İşbaşındaki İttihatçı hükümet Ermenileri ortadan kaldırmak için Birinci
Dünya Savaşı’nı bir fırsat ve bahane olarak kullandı. Bu sırada yüzbinlerce
Ermeni, Rum ve Süryani katledildi, yüzbinlercesi de sürgün.
Birinci Savaş sonrasında Osmanlı devletinin çöküşünden doğan boşluğu Türk
milliyetçilerinin bir diğer kanadı olan Kemalistler doldurdu. TC devletini
onlar kurdu.
1937-38 yıllarında, yani dünyanın dikkatinin İkinci Dünya Savaşı’na
odaklandığı bir tarihte, Türk hükümeti ikinci bir soykırım tertipledi. Türk
milliyetçilerinin bu seferki kurbanı Kızılbaş olarak da bilinen Dersimliler
oldu. Bu kırımda yaklaşık 40 ila 70 bin civarında Dersimli öldürüldü,
binlercesi de sürgün edildi.
1938 kırımı ve sürgünü, kazai veya tekil bir olay değil, ayrıntılarına
varana kadar önceden planlanmış bilinçli bir girişimdi. Hem Türkler’den
farklı ve ayrı bir halk olan Dersimliler’e yönelik etnik bir temizlik, hem
de Osmanlılar dönemi Kızılbaş kırımlarının bir devamıydı.

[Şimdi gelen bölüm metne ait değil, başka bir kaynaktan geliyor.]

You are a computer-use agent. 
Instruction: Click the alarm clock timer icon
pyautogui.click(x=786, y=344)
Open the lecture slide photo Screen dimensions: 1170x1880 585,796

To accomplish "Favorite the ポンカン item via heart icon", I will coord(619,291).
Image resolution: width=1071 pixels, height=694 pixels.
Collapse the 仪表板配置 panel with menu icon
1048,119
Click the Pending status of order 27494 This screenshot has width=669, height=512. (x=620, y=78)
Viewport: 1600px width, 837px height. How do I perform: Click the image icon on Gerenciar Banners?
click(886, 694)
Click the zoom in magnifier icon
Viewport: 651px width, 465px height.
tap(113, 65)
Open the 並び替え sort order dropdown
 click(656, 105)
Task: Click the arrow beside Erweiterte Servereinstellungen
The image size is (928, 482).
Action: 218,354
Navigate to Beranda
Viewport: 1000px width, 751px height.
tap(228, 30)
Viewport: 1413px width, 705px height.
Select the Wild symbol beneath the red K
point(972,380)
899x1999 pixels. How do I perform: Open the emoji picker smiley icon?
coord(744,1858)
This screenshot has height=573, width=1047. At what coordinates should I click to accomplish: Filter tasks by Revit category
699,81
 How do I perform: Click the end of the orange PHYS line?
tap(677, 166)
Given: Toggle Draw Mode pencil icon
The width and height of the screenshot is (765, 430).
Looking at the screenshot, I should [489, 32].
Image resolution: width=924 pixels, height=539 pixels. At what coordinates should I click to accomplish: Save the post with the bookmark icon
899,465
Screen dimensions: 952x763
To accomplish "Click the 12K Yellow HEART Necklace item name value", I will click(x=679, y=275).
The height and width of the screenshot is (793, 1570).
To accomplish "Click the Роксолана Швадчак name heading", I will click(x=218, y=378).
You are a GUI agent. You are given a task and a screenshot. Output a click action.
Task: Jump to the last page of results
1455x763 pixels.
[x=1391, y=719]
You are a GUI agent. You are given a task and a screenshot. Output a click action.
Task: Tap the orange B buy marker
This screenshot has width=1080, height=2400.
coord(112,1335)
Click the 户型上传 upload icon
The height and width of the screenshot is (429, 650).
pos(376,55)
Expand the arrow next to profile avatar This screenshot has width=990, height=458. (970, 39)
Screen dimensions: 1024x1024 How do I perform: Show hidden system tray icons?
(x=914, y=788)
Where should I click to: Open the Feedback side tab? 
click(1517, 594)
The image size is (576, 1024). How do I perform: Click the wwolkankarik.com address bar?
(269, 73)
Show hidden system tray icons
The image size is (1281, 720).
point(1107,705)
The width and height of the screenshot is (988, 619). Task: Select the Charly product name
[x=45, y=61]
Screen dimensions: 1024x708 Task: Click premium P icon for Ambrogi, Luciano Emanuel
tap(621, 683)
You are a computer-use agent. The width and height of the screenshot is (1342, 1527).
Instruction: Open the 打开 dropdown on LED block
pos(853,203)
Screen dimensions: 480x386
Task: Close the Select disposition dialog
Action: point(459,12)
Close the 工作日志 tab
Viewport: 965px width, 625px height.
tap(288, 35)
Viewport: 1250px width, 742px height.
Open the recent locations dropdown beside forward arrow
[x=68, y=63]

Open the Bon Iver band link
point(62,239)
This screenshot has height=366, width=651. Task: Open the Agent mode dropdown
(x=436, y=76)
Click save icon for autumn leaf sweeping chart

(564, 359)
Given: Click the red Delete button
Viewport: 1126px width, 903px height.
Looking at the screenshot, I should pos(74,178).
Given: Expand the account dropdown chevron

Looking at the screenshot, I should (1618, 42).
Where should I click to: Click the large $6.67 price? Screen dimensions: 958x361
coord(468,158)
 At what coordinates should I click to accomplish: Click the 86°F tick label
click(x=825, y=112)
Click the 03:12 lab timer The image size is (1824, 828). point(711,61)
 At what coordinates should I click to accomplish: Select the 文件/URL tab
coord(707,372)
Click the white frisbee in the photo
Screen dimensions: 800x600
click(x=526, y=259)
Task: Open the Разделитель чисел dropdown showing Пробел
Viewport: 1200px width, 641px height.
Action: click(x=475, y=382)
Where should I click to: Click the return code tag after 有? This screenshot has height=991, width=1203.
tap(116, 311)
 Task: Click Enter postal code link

1938’de yaşanan feci olaylar bazısı hâlâ hayatta olan görgü tanıkları
tarafından sonraki kuşaklara aktarıldılar. Toplu kırımların yapıldığı
mevkiler halk tarafından bilinmektedir.
Biz aşağıda imzası bulunanlar yakınlarımıza ve halkımıza yapılan bu katliam
nedeniyle T.C devletinden davacıyız. Bizzat kendimiz de hafızamızdan ve
hayatımızdan silemediğimiz bu vahşetin izlerini taşıyoruz. 38 soykırımının
mahkemeye taşınmasını istiyor, bu doğrultudaki girişimleri destekliyoruz.